* DIRECTIONS: Beginning with the line that contains "Organization Leadership (76, 1692)", reproduce every line through the end of the records below exactly, and leave the pictures out.

━━━━━ INFORMATION GIVEN

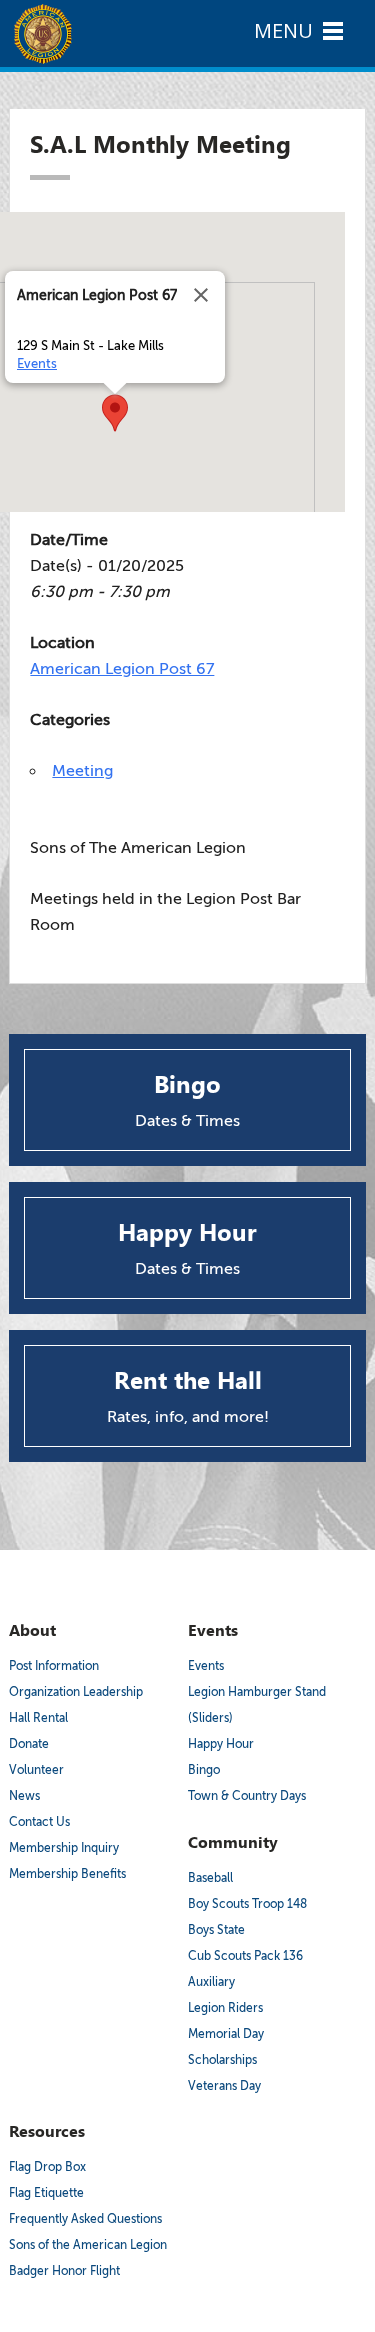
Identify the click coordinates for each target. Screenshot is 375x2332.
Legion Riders (225, 2008)
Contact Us (39, 1822)
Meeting (82, 771)
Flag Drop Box (47, 2167)
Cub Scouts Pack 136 (245, 1956)
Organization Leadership (76, 1692)
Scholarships (222, 2060)
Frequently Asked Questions (85, 2219)
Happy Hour (221, 1744)
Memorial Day (226, 2034)
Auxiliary (211, 1982)
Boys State (216, 1930)
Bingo (204, 1770)
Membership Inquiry (64, 1848)
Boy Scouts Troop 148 (247, 1904)
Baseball (210, 1878)
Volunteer (36, 1770)
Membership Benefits (67, 1874)
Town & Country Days (247, 1796)
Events (37, 363)
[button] (115, 413)
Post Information (54, 1666)
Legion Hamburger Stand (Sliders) (257, 1705)
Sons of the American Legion (88, 2245)
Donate (29, 1744)
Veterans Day (224, 2086)
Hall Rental (38, 1718)
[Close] (201, 295)
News (24, 1796)
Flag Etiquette (46, 2193)
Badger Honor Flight (64, 2271)
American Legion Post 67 (122, 669)
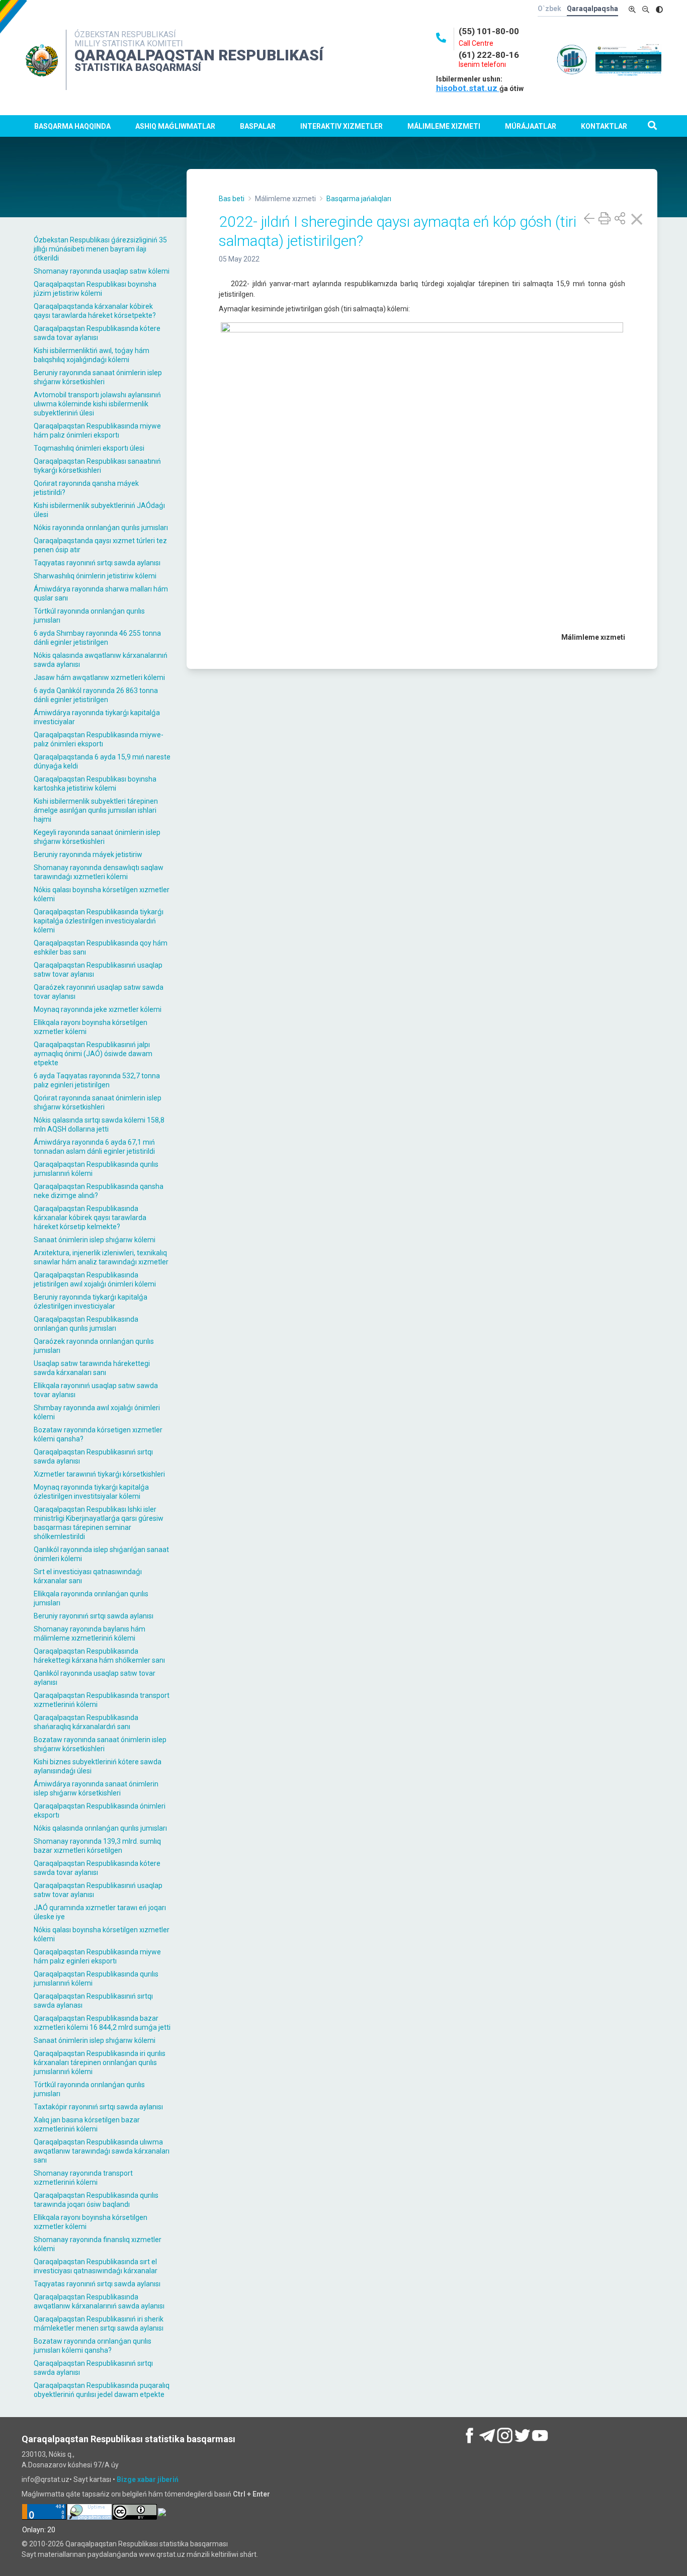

━━━━━━━━━━

* RESPONSE:
Organization Leadership (76, 1692)
Scholarships (222, 2060)
Frequently Asked Questions (85, 2219)
Happy Hour (221, 1744)
Memorial Day (226, 2034)
Auxiliary (211, 1982)
Boys State (216, 1930)
Bingo (204, 1770)
Membership Inquiry (64, 1848)
Boy Scouts Troop 148 (247, 1904)
Baseball (210, 1878)
Volunteer (36, 1770)
Membership Benefits (67, 1874)
Town & Country Days (247, 1796)
Events (37, 363)
[button] (115, 413)
Post Information (54, 1666)
Legion Hamburger Stand (Sliders) (257, 1705)
Sons of the American Legion (88, 2245)
Donate (29, 1744)
Veterans Day (224, 2086)
Hall Rental (38, 1718)
[Close] (201, 295)
News (24, 1796)
Flag Etiquette (46, 2193)
Badger Honor Flight (64, 2271)
American Legion Post 67 (122, 669)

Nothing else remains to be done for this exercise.